Il serait intéressant ici de faire le tour des objections possibles à ce type de contrainte. Vue d'un oeil a priori défavorable, elle sera perçue comme un coup porté à la liberté individuelle, à la possibilité de s'enrichir à sa guise pour qui l'entend. Ce n'est pas faux : le projet conteste l'idée qu'en laissant chacun s'emplir les poches, on obtienne une économie saine et solide. Instituer un compte de recettes, c'est préparer le terrain d'une limitation des revenus. Le cacher serait mentir. Préparer la limitation des revenus ne signifie pas vouloir en faire un impératif absolu : il est certainement préférable qu'elle soit d'abord inaugurée par des personnes généreuses qui en auront compris l'intérêt et accepté l'exigence. Cette nuance devrait éviter d'entendre hurler ou applaudir - sait-on jamais - ceux qui s'imaginent que le projet France 2022 cherche à ressusciter en France ou même en Europe les sociétés marxistes de triste mémoire : l'adhésion volontaire surpasse largement la règle assénée avec force effusion de sang, tortures, déportations, goulag ...

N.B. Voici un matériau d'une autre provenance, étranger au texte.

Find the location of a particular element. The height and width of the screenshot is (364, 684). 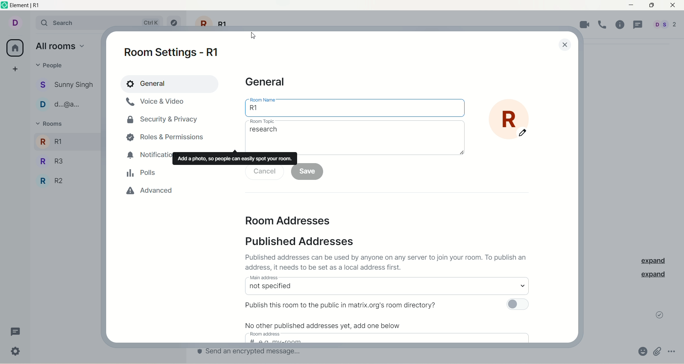

settings is located at coordinates (17, 350).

Ne perdons pas de vue qu'il s'agit avant tout d'établir un système bancaire contrôlé, qui ne roule pas pour lui-même, qui soit vraiment au service du développement économique et social, qui n'écrase pas les individus ou les corps intermédiaires sous le poids de leurs dettes. Tous ceux qui ont eu à subir les pièges de l'endettement comprendront que la contrainte du compte de recettes est destinée à les protéger d'offres alléchantes qui finissent par les mettre à la merci de taux usuriers : en rassemblant les recettes sur un seul compte à l'abri d'une position débitrice et en assortissant cette contrainte d'un contrôle plus serré des mouvements débiteurs vers les comptes de dépenses, le système bancaire proposé empêchera les agents financiers peu scrupuleux d'étrangler les plus faibles ou les plus malchanceux. Ce sera au banquier imprudent de couvrir les pertes dues à une trop grande prise de risque. Là vous entendrez hurler un groupe d'objecteurs qui vous dira : "Alors les banques, qui ont déjà tendance à serrer la vis dès qu'une crise se profile à l'horizon, vont couper les vannes du crédit ! ". C'est pourtant le contraire qui se produira : quand l'économie sera assainie, il sera moins difficile pour les banques de calculer le risque et de prêter.

Situer ici la proposition du compte de recettes pour tous, personne physique ou morale, dans le premier volet consacré à l'Europe et à la France souligne le fait que, si cette mesure était largement adoptée par les pays de l'Union européenne, son effet serait amplifié. Nous manifesterions que l'Europe entend prendre à bras le corps la question de l'assainissement de ses finances. Sans vouloir jouer les devins, nous pouvons affirmer que là où le rôle des banques sera plus soigneusement encadré se développera une économie plus florissante.